L’un des aspects les plus surprenants de ce marché est sa très vaste gamme de prix : entre 10 000 et un million de francs pour un dessin de qualité. "La fourchette resserrée se situe entre 30 000 et 150 000 francs", constate Nicolas Joly. Que peut-on acheter dans les premiers prix ? "À moins de 12 000 francs, indique Chantal Kiener, de la galerie Fischer-Kiener, on peut trouver des dessins intéressants. Ce ne sont pas de grands noms, mais de beaux dessins, qui ont de la personalité, de la force. Notre objectif est de faire connaître et apprécier le dessin, pour donner envie aux gens de collectionner, même si notre marge est faible." Ce souci de proposer aux collectionneurs des prix de niveaux très divers est partagée par de nombreux marchands, qui y voient un "investissement sur l’avenir" susceptible de toucher des collectionneurs potentiels. Meilleure opportunité du moment, le dessin du XIXe siècle est un domaine où l’on trouve encore un grand nombre de pièces très abordables, selon Bruno de Bayser. André Schœller signale pour sa part des artistes qui ne sont pas encore à leur prix : La Fresnaye et Henri Laurens, pour les dessins importants ; les aquarelles fraîches de Jongkind... À l’autre extrémité de l’échelle des prix, "les très belles pièces se vendent de plus en plus cher, remarque Nicolas Joly, car le dessin est un domaine où l’on peut encore trouver des œuvres majeures d’artistes reconnus. Il est préférable d’acquérir un beau dessin que cinq médiocres, renoncer à accumuler afin de construire sa collection." Collection éclectique, collection thématique ? Tout est affaire de goût personnel selon les marchands, qui conseillent d’acheter sur un coup de cœur. "Il est bon d’acheter ce qui vous plaît, suggère la galeriste Annie Martinez-Prouté, et d’essayer de s’attacher à une qualité. Ce n’est pas forcément un artiste, connu ou non. Cela peut être une école mineure, régionale". Un thème de collection est très souvent le fil conducteur : XVIIe, XVIIIe, portraits, paysages, vues de Paris, esquisses... "La collection évolue selon les moyens, précise Bruno de Bayser.
Collectionneur, on l’est jusqu’au bout. Seul l’argent freine." Le temps donne sa pleine valeur à la collection, ses choix étant confirmés ou non sur le long terme. "Pourquoi peut-on se tromper ? s’interroge François Lorenceau. Parce que le goût d’une personne n’est pas immuable. On évolue, on va vers plus de raffinement." Le simple exemple de la collection de Louis-Antoine Prat, magnifique ensemble de dessins du XVIe au XXe siècle réunis en l’espace de vingt ans, en fait rêver plus d’un.

### Lignes de données:
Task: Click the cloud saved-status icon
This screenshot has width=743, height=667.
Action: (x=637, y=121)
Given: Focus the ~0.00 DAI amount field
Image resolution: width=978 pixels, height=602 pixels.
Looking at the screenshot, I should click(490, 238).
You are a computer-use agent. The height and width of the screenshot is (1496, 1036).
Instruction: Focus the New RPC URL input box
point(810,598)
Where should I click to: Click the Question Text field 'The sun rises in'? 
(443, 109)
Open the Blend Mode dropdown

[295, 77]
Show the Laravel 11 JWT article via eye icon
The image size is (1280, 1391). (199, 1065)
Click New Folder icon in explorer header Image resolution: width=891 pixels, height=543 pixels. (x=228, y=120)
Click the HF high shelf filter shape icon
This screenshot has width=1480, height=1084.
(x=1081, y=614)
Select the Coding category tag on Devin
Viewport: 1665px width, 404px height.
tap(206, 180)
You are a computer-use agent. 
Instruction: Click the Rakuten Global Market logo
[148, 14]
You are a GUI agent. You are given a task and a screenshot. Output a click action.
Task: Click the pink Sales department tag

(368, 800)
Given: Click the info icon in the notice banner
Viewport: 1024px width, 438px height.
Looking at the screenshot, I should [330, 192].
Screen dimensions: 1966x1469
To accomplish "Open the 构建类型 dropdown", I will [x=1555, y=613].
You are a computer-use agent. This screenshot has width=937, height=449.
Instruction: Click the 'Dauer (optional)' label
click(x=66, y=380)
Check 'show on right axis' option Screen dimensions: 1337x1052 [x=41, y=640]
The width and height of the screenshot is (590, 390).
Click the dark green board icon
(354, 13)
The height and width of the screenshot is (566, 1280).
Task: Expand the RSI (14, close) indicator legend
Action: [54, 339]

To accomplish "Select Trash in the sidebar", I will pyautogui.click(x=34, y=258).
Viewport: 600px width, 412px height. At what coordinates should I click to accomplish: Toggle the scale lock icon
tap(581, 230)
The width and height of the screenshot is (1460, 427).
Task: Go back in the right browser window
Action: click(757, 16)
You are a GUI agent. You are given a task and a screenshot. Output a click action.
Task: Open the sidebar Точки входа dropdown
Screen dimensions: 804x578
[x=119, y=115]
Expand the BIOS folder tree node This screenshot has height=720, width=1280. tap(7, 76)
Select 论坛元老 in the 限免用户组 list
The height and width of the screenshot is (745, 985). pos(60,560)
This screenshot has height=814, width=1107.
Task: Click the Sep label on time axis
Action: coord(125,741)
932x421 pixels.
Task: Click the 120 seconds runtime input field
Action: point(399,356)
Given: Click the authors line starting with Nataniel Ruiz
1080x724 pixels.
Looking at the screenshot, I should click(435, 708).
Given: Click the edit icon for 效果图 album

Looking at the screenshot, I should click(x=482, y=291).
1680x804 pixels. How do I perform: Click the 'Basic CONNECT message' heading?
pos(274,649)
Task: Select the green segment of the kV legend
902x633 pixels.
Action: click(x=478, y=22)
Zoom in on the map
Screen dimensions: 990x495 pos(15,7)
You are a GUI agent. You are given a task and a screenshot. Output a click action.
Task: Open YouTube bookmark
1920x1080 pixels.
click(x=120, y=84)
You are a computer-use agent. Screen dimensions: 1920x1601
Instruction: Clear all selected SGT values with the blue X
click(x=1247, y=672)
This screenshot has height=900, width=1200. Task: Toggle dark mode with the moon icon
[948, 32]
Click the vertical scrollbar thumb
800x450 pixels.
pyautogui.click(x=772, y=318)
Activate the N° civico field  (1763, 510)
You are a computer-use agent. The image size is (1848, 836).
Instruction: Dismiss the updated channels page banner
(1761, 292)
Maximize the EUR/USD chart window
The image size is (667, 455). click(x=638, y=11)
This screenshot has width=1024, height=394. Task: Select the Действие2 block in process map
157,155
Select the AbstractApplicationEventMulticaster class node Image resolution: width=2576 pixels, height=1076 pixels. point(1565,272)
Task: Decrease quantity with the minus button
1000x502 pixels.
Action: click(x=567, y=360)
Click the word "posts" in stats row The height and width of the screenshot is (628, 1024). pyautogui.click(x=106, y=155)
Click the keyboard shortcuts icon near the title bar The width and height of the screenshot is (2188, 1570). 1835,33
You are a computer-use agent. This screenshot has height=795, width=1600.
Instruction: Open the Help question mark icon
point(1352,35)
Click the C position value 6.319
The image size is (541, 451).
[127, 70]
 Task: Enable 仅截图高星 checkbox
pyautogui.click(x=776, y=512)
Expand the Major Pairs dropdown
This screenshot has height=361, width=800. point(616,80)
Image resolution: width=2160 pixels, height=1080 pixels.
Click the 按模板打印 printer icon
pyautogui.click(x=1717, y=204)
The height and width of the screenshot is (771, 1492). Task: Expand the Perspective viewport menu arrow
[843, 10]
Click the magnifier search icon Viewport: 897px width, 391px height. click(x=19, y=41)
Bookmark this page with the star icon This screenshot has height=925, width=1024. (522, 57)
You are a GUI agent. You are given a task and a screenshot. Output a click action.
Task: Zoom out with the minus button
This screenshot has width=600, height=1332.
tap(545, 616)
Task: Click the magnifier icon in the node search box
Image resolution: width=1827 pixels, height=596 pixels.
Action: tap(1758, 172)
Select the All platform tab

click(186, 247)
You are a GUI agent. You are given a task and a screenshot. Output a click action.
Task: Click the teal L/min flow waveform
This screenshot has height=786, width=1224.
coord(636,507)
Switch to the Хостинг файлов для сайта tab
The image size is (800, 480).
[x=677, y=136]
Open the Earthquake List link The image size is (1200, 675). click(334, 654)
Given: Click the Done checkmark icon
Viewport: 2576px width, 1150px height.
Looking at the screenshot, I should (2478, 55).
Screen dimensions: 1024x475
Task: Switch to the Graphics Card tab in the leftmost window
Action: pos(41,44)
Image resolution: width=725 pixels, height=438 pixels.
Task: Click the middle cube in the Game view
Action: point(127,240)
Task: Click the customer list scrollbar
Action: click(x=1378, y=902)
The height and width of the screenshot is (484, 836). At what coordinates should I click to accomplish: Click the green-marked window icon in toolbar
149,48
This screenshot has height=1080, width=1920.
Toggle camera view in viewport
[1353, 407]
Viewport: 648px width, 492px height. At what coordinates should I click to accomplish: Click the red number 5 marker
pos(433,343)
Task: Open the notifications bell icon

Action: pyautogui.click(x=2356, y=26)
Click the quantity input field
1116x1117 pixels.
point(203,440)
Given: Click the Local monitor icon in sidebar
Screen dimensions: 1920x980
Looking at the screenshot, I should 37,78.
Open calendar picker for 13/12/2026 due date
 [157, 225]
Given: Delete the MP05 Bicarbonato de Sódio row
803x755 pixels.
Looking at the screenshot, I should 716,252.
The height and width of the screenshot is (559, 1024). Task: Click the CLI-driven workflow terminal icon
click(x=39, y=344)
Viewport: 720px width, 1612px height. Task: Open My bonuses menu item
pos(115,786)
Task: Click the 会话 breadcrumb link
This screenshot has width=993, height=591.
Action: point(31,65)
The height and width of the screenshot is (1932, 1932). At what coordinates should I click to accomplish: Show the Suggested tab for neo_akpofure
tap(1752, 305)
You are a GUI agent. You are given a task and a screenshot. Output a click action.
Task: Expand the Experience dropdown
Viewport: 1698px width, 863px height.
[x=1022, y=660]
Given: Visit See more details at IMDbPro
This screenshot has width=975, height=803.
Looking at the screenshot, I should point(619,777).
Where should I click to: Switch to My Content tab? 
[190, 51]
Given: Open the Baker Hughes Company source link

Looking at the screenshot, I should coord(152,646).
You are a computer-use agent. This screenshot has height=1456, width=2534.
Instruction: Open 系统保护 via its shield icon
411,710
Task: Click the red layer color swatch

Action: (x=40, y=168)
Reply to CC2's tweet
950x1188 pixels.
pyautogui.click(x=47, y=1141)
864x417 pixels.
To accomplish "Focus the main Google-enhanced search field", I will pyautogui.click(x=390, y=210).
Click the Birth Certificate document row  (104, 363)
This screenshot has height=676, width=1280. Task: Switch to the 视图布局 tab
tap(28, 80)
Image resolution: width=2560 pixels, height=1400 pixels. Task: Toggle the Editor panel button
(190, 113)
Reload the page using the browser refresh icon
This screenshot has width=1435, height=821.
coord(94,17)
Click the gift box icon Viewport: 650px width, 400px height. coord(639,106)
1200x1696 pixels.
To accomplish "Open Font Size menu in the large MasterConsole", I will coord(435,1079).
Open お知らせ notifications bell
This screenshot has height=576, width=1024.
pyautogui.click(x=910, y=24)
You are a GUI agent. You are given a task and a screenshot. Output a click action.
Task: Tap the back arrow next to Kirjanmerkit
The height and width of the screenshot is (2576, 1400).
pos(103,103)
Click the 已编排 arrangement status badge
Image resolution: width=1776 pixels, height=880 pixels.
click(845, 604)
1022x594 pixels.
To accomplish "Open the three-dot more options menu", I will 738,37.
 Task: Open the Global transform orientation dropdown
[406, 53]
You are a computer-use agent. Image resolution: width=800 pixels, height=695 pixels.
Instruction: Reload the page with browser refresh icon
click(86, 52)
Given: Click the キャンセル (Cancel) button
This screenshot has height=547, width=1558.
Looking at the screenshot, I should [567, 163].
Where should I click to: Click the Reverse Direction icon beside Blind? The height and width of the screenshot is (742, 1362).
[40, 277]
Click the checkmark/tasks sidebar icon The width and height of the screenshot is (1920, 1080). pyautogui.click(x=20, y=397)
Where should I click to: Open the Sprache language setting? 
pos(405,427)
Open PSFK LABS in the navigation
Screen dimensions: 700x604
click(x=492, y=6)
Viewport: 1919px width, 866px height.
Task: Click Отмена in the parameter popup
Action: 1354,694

### Objectif visé:
Reprenez l'extrait sur le marché du dessin juste après sa dernière phrase et poursuivez-le.

### Résultat obtenu:
De bistre à trois crayons : les procédés traditionnels
Bistre : Obtenu avec de la suie de cheminée, il est d’un usage courant du XIVe au XIXe siècle. Ses tonalités chaudes offrent des nuances variées.
Craie : Pierre blanche dont l’emploi comme rehaut sur papier teinté s’est généralisé au XVIIe siècle.
Encres : La plus fréquemment employée est celle de noix de galle, une décoction de noix de galle additionnée de vitriol, de gomme arabique ou d’essence de thérébentine, qui brunit en vieillissant. L’encre de Chine, faite de noir de fumée, est d’un noir qui ne s’altère pas.
Fusain : Fusain ou charbon de bois.
Gouache : Blanc de céruse broyé avec de la gomme arabique, employé au pinceau et comme rehaut sur du papier teinté.
Graphite : Improprement appelé mine de plomb. Minerai connu bien antérieurement, mais dont l’usage se généralise depuis que Conté, sous la Première République, l’a employé comme base d’un crayon artificiel.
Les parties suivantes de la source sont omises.